This labeling change was not an isolated press release buried in a technical docket. Leaders within the agency, including Vinay Prasad, MD, MPH and Martin A. Makary, MD, MPH, published a peer‑reviewed Viewpoint in Journal of the American Medical Association (JAMA; July 2025) outlining the rationale and significance of the FDA’s safety labeling update. They explained that the “class Safety Labeling Change” was intentionally pursued and communicated through scientific literature in addition to regulatory outlets to underscore its scientific basis.

In early 2026, Prasad and Makary responded to a letter to the editor defending this shift by articulating regulatory epistemology: the FDA’s obligation to grant marketing authorization for medical products only when there is substantial certainty that the benefits outweigh the risks, and to admit when evidence is insufficient to support generalized use of additional vaccine doses in certain populations.

In their reply, they posed the rhetorical question of whether a healthy seven‑year‑old child would receive meaningful benefit from repeated mRNA boosters if she has already experienced multiple SARS‑CoV‑2 infections and pointedly acknowledged that physicians do not know with certainty the benefits in such scenarios. They invoked the FDA’s own regulatory framework, the limits of available evidence, and the practice of stratifying authorization by age and risk categories.

:: PROVIDED INFORMATION ::

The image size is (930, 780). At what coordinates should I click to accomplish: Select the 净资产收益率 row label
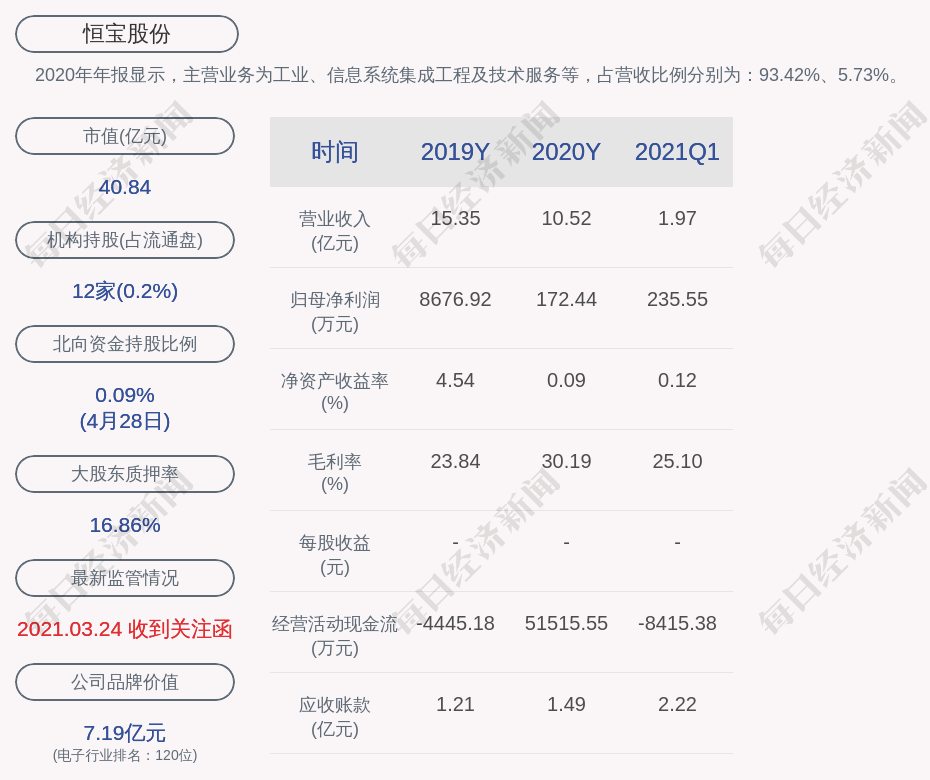(x=335, y=391)

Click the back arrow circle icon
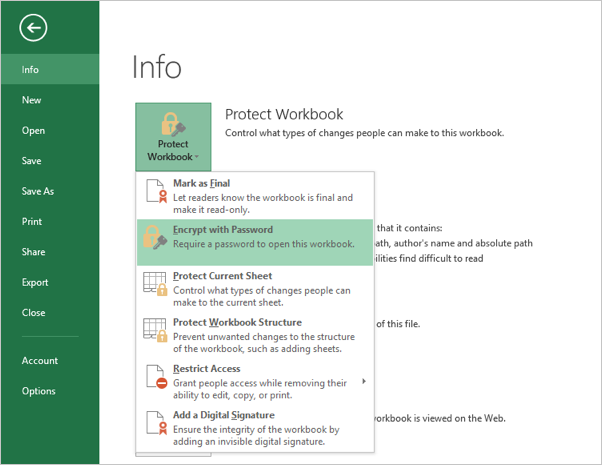point(37,29)
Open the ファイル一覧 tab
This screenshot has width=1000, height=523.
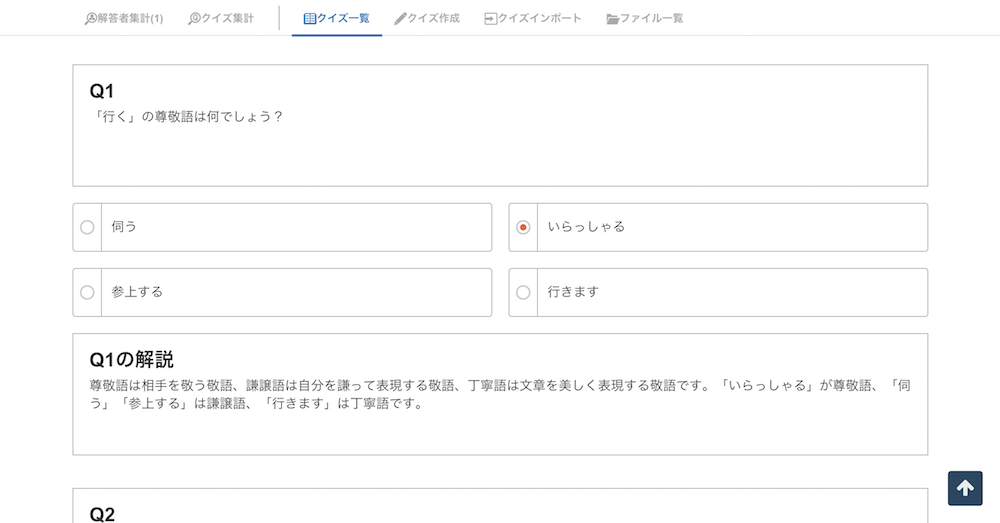(x=645, y=18)
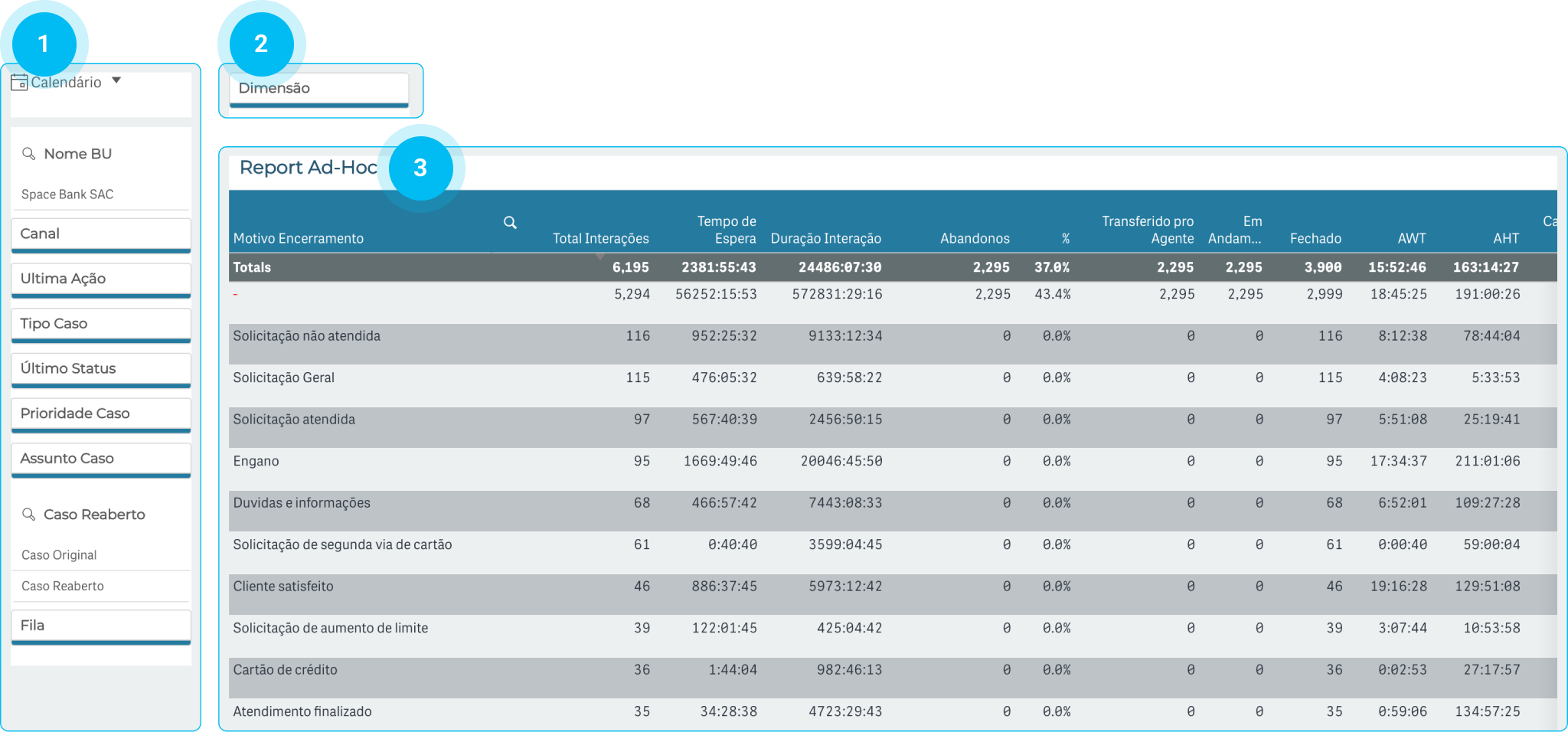Open the Tipo Caso filter

(100, 324)
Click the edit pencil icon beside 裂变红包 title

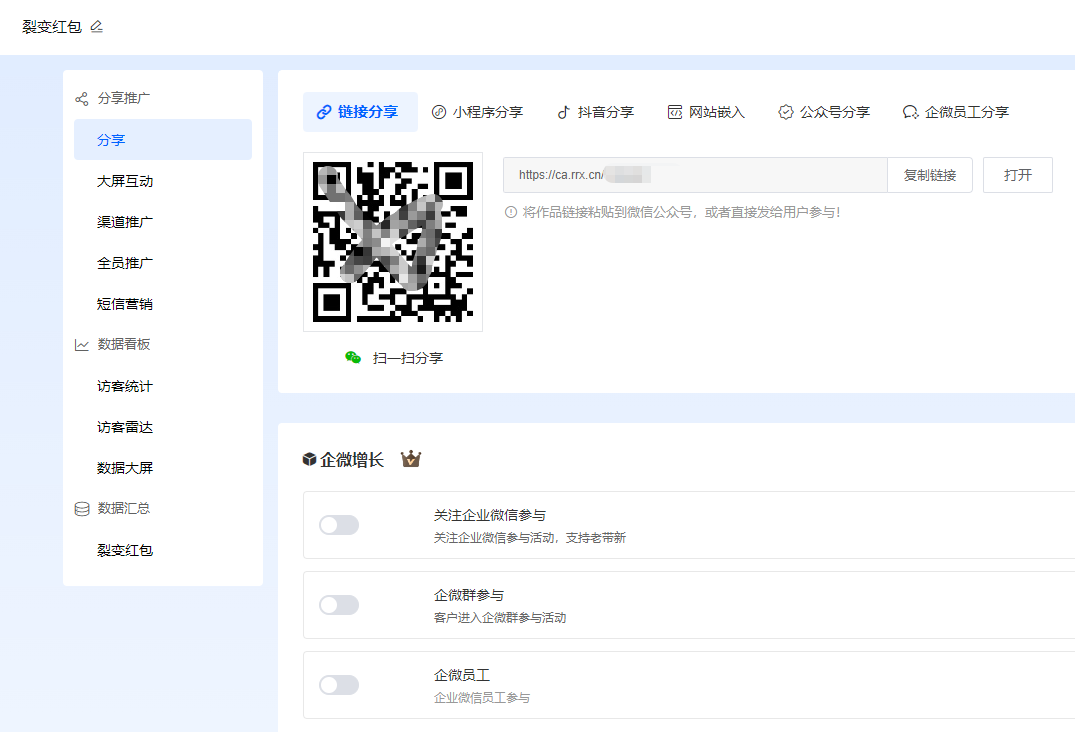(x=96, y=26)
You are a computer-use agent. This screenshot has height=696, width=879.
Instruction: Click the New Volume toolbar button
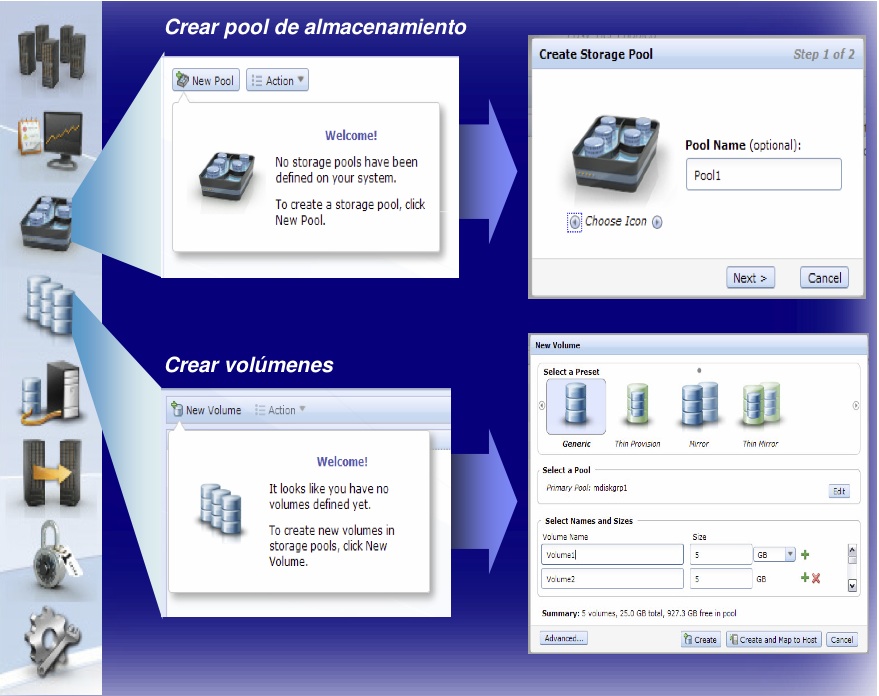point(206,410)
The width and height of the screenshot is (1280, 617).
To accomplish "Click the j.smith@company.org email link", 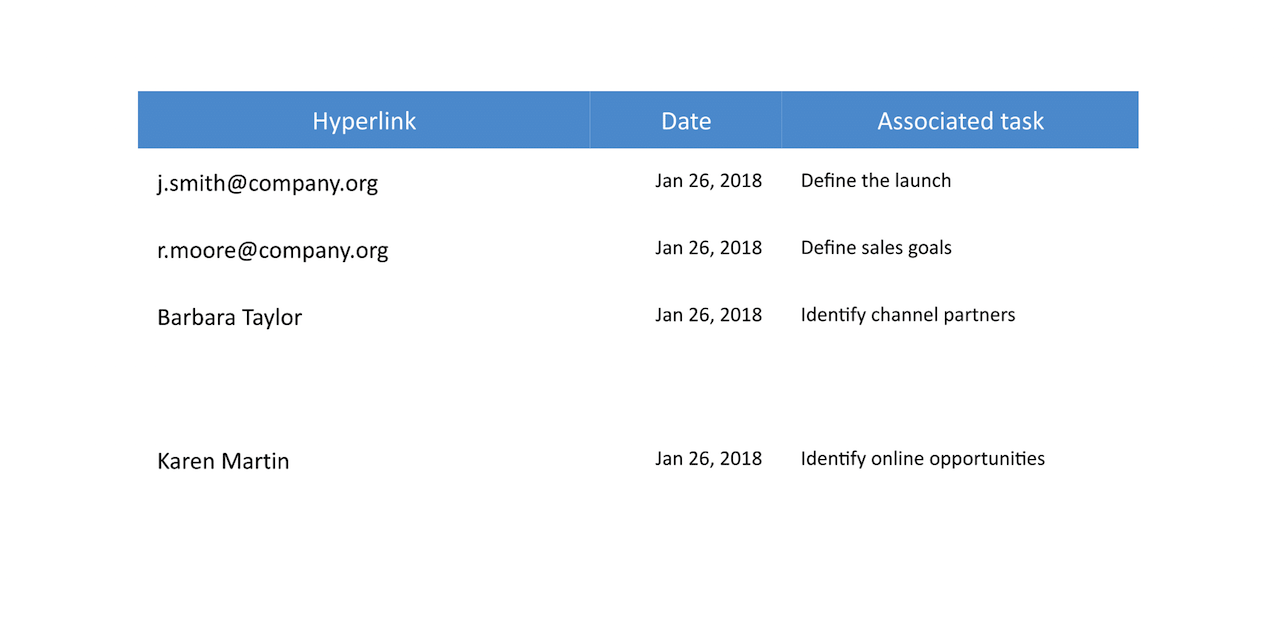I will pyautogui.click(x=267, y=183).
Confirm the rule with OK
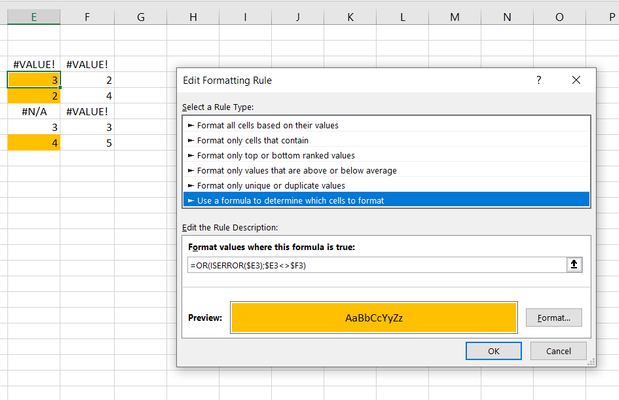 [x=493, y=351]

:: REQUIREMENT ::
Continue the passage on the FDA's safety labeling change, starting after its final sentence. The listing above is separate material, unrelated to the passage on the FDA's safety labeling change.

:: EXERCISE OUTPUT ::
The essence of their argument was that scientific regulators must explicitly weigh benefits against risks and refuse authorization when benefit is uncertain or unmeasured. This is not a rhetorical flourish. The legal and scientific standards governing FDA decisions require that benefits outweigh risks with substantial certainty before a product is authorized or its indications are expanded. When evidence is incomplete, wishing for benefit, averaging outcomes across heterogeneous populations, or deferring to external pressure cannot substitute for demonstrable, compelling data on net benefit. What Prasad and Makary encoded in that letter is not simply agency talking points but an articulation of prior probability thresholds that, in principle, govern rational decision‑making under uncertainty.

As of late 2025, the U.S. Centers for Disease Control and Prevention continues to state that cases of myocarditis and pericarditis have been rarely observed following receipt of COVID-19 vaccines used in the United States. In the agency’s Clinical Considerations for COVID-19 Vaccination, CDC notes that when these inflammatory cardiac events do occur after vaccination, they have been reported most frequently in adolescent and young adult males within about 7 days after receipt of a second dose of an mRNA COVID-19 vaccine, while also acknowledging that cases have occurred in females, other age groups, and in association with other doses.

CDC’s guidance further explains that most patients with myocarditis after mRNA COVID-19 vaccination have experienced resolution of symptoms by the time of hospital discharge, and it continues to counsel that clinicians should consider myocarditis or pericarditis in persons presenting with acute chest pain, shortness of breath, or palpitations after vaccination, noting that in younger children symptoms may be less specific. On its Safety Considerations for COVID-19 Vaccines page, CDC explicitly advises that counseling should include awareness of these symptoms and the need to seek care if they develop, particularly during the week following vaccination. CDC’s clinical recommendations still direct healthcare providers to report suspected cases to vaccine safety monitoring systems such as VAERS.